**Exercise requirements**. Below are lines of data; restate word for word those running from the line containing "Tap the battery icon in status bar" to the line containing "Task: Open chart settings gear icon", inclusive, and no others.

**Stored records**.
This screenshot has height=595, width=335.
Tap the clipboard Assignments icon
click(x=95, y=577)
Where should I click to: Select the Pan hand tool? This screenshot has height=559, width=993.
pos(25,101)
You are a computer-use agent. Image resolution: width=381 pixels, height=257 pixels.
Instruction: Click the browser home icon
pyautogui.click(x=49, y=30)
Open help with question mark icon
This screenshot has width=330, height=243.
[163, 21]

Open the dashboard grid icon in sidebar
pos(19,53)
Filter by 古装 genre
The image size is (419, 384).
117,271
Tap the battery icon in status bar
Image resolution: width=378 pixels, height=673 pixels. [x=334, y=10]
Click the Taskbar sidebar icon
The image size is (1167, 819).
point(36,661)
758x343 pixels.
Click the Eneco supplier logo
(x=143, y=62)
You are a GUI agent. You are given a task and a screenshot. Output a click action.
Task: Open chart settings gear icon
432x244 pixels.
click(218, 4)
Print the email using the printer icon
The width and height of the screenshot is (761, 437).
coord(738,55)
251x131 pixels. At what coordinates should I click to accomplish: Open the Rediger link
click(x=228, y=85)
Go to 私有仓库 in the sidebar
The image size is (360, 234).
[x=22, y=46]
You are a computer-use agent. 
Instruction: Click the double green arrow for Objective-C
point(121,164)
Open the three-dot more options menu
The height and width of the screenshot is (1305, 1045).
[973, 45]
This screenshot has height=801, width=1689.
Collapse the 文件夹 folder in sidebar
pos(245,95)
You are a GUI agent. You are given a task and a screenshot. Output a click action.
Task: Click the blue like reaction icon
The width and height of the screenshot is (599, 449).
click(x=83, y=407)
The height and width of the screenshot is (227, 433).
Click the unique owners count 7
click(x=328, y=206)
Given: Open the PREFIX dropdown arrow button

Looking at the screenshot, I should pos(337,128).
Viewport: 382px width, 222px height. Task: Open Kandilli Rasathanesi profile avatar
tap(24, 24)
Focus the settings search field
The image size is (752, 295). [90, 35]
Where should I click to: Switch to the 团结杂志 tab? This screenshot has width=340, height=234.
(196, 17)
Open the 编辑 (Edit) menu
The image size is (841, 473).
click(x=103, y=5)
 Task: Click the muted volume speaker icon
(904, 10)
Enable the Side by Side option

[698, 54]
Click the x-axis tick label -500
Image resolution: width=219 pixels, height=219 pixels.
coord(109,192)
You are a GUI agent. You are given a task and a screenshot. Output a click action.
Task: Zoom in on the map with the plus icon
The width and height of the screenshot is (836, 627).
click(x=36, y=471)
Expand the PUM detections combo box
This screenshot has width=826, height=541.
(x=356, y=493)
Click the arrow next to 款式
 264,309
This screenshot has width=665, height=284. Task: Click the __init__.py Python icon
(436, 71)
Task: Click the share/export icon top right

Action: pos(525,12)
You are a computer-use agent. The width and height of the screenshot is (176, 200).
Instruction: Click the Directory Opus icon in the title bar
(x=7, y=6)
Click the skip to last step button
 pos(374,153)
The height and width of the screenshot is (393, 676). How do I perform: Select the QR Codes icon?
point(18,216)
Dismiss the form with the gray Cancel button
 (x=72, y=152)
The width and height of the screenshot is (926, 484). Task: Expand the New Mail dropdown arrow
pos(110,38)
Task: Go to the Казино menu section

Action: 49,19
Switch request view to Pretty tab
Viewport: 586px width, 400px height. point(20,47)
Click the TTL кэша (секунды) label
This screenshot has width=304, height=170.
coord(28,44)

**Your solution**.
Tap the battery icon in status bar
Image resolution: width=378 pixels, height=673 pixels. [x=334, y=10]
Click the Taskbar sidebar icon
The image size is (1167, 819).
point(36,661)
758x343 pixels.
Click the Eneco supplier logo
(x=143, y=62)
You are a GUI agent. You are given a task and a screenshot. Output a click action.
Task: Open chart settings gear icon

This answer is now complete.